The objective of this investigation is to create a trustworthy Quantitative Structure-Activity Relationship (QSAR) model that generates little to no side effects and is low-cost for treating colon cancer using experimental data obtained from the literature.

Methods

ChemDraw software was used for creating molecular structures, which were then optimized using Spartan 14 software to generate quantum chemical descriptors. Data pre-treatment and data division were performed using specific software packages. Additionally, analysis and validation tasks were carried out using software tools such as Discovery Studio Visualizer, PyRx for docking, SwissADME for pharmacokinetics studies, and Desmond for molecular dynamic (MD) simulation.

Results

The developed QSAR model demonstrates good predictive quality with a Mean Absolute Error (MAE) of 1.3313 and high internal validation metrics (R² ​= ​0.9407, adjusted R² ​= ​0.9329).
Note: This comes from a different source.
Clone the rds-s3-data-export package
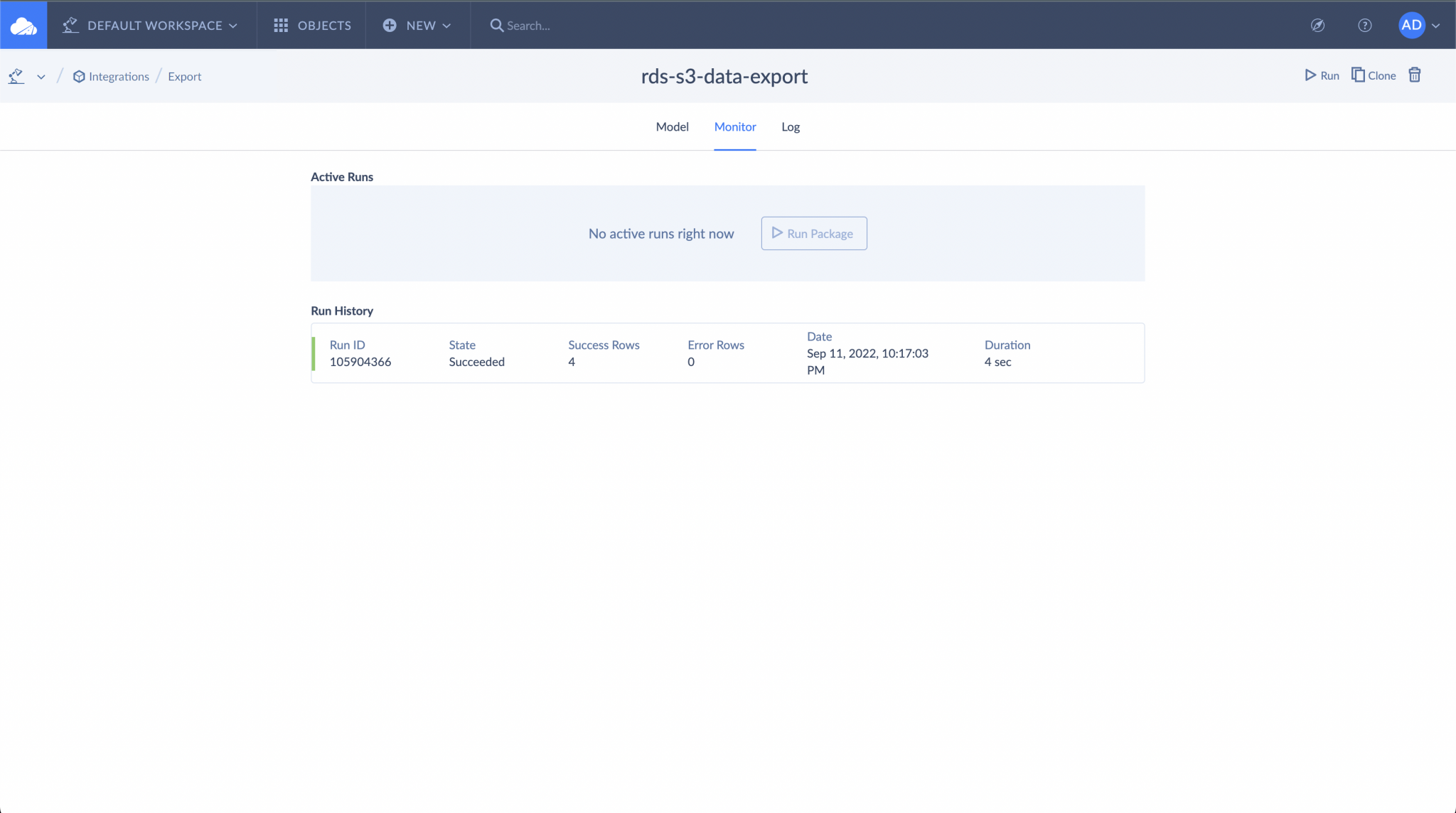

External validation on a test set yields satisfactory results (R² ​= ​0.9012, adjusted R² ​= ​0.8436, CCC ​= ​0.9229). Docking analysis identifies compounds 111 and 112 as having the lowest binding affinity of −10.4 kJ/mol, characterized by specific molecular properties. Additionally, MD simulation provides insights into the dynamic behavior and interaction types of the protein-ligand complex, contributing to a deeper understanding of their stability and fluctuations.

Conclusion

The model validation parameters confirm the reliability and robustness of the model. The pharmacokinetics study validates the drug-likeness of the drug candidate through various parameters. The MD simulation sheds light on the dynamic behavior and interaction types of the protein-ligand complex, enhancing our understanding of their stability and fluctuations.